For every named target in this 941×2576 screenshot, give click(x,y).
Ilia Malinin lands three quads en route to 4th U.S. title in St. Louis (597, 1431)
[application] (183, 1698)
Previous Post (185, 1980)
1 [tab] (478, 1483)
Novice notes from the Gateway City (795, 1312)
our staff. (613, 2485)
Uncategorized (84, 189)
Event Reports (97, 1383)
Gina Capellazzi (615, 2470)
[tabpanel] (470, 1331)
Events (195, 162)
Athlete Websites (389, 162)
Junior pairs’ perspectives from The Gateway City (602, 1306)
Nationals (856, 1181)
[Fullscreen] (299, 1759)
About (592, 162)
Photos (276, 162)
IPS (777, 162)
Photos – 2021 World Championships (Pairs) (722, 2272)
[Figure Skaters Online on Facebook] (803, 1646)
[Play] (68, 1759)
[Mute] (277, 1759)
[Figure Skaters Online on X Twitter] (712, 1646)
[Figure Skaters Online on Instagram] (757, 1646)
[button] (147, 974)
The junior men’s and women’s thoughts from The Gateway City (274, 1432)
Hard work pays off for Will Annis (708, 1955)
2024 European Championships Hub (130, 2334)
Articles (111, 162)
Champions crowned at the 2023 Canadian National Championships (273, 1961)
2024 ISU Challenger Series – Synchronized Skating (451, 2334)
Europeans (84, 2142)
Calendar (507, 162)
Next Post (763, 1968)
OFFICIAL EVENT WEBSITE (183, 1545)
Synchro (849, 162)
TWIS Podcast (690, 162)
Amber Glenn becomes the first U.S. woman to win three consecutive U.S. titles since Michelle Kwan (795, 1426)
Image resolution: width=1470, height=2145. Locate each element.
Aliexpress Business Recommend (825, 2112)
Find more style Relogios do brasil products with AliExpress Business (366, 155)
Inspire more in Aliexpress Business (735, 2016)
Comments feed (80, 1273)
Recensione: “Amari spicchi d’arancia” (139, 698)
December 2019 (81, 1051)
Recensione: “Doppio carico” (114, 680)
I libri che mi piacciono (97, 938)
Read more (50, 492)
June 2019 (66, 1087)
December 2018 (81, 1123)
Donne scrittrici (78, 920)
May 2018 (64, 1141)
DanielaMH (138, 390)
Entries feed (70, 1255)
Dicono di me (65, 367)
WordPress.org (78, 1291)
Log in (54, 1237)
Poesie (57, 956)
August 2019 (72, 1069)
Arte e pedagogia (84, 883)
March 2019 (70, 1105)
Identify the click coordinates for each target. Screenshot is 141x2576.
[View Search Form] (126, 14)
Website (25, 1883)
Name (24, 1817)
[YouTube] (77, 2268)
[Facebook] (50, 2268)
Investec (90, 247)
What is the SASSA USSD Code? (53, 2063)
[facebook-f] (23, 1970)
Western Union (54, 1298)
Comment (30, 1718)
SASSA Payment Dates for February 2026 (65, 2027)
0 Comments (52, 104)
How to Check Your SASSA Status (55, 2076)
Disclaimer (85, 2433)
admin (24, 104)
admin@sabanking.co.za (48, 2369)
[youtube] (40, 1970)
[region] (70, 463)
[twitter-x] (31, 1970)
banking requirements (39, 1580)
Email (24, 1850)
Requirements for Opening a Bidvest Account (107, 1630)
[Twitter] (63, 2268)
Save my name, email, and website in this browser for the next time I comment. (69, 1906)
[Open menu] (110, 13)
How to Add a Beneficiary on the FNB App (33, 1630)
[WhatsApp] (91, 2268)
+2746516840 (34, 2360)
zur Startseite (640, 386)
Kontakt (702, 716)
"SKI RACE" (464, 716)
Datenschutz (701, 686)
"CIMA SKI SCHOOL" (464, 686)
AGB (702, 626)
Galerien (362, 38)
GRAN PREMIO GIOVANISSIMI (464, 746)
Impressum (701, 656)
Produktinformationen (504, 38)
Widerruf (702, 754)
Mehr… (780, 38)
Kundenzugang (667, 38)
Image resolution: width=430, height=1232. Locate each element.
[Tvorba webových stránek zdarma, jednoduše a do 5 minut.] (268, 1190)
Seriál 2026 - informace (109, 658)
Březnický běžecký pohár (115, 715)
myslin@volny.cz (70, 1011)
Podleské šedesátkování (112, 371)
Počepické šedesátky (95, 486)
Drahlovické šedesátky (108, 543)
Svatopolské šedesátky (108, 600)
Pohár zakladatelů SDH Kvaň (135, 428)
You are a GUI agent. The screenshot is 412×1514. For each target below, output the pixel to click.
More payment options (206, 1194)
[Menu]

**********

What is needed is a word-for-word copy of the records.

For every named target in this 941×2576 screenshot, give click(x,y).
Ilia Malinin lands three quads en route to 4th U.S. title in St. Louis (597, 1431)
[application] (183, 1698)
Previous Post (185, 1980)
1 [tab] (478, 1483)
Novice notes from the Gateway City (795, 1312)
our staff. (613, 2485)
Uncategorized (84, 189)
Event Reports (97, 1383)
Gina Capellazzi (615, 2470)
[tabpanel] (470, 1331)
Events (195, 162)
Athlete Websites (389, 162)
Junior pairs’ perspectives from The Gateway City (602, 1306)
Nationals (856, 1181)
[Fullscreen] (299, 1759)
About (592, 162)
Photos (276, 162)
IPS (777, 162)
Photos – 2021 World Championships (Pairs) (722, 2272)
[Figure Skaters Online on Facebook] (803, 1646)
[Play] (68, 1759)
[Mute] (277, 1759)
[Figure Skaters Online on X Twitter] (712, 1646)
[Figure Skaters Online on Instagram] (757, 1646)
[button] (147, 974)
The junior men’s and women’s thoughts from The Gateway City (274, 1432)
Hard work pays off for Will Annis (708, 1955)
2024 European Championships Hub (130, 2334)
Articles (111, 162)
Champions crowned at the 2023 Canadian National Championships (273, 1961)
2024 ISU Challenger Series – Synchronized Skating (451, 2334)
Europeans (84, 2142)
Calendar (507, 162)
Next Post (763, 1968)
OFFICIAL EVENT WEBSITE (183, 1545)
Synchro (849, 162)
TWIS Podcast (690, 162)
Amber Glenn becomes the first U.S. woman to win three consecutive U.S. titles since Michelle Kwan (795, 1426)
Image resolution: width=1470, height=2145. Locate each element.
Aliexpress Business Recommend (825, 2112)
Find more style Relogios do brasil products with AliExpress Business (366, 155)
Inspire more in Aliexpress Business (735, 2016)
Comments feed (80, 1273)
Recensione: “Amari spicchi d’arancia” (139, 698)
December 2019 (81, 1051)
Recensione: “Doppio carico” (114, 680)
I libri che mi piacciono (97, 938)
Read more (50, 492)
June 2019 (66, 1087)
December 2018 (81, 1123)
Donne scrittrici (78, 920)
May 2018 (64, 1141)
DanielaMH (138, 390)
Entries feed (70, 1255)
Dicono di me (65, 367)
WordPress.org (78, 1291)
Log in (54, 1237)
Poesie (57, 956)
August 2019 (72, 1069)
Arte e pedagogia (84, 883)
March 2019 (70, 1105)
Identify the click coordinates for each target. Screenshot is 141x2576.
[View Search Form] (126, 14)
Website (25, 1883)
Name (24, 1817)
[YouTube] (77, 2268)
[Facebook] (50, 2268)
Investec (90, 247)
What is the SASSA USSD Code? (53, 2063)
[facebook-f] (23, 1970)
Western Union (54, 1298)
Comment (30, 1718)
SASSA Payment Dates for February 2026 (65, 2027)
0 Comments (52, 104)
How to Check Your SASSA Status (55, 2076)
Disclaimer (85, 2433)
admin (24, 104)
admin@sabanking.co.za (48, 2369)
[youtube] (40, 1970)
[region] (70, 463)
[twitter-x] (31, 1970)
banking requirements (39, 1580)
Email (24, 1850)
Requirements for Opening a Bidvest Account (107, 1630)
[Twitter] (63, 2268)
Save my name, email, and website in this browser for the next time I comment. (69, 1906)
[Open menu] (110, 13)
How to Add a Beneficiary on the FNB App (33, 1630)
[WhatsApp] (91, 2268)
+2746516840 (34, 2360)
zur Startseite (640, 386)
Kontakt (702, 716)
"SKI RACE" (464, 716)
Datenschutz (701, 686)
"CIMA SKI SCHOOL" (464, 686)
AGB (702, 626)
Galerien (362, 38)
GRAN PREMIO GIOVANISSIMI (464, 746)
Impressum (701, 656)
Produktinformationen (504, 38)
Widerruf (702, 754)
Mehr… (780, 38)
Kundenzugang (667, 38)
Image resolution: width=430, height=1232. Locate each element.
[Tvorba webových stránek zdarma, jednoduše a do 5 minut.] (268, 1190)
Seriál 2026 - informace (109, 658)
Březnický běžecký pohár (115, 715)
myslin@volny.cz (70, 1011)
Podleské šedesátkování (112, 371)
Počepické šedesátky (95, 486)
Drahlovické šedesátky (108, 543)
Svatopolské šedesátky (108, 600)
Pohár zakladatelů SDH Kvaň (135, 428)
You are a GUI agent. The screenshot is 412×1514. For each target below, output the pixel to click.
More payment options (206, 1194)
[Menu]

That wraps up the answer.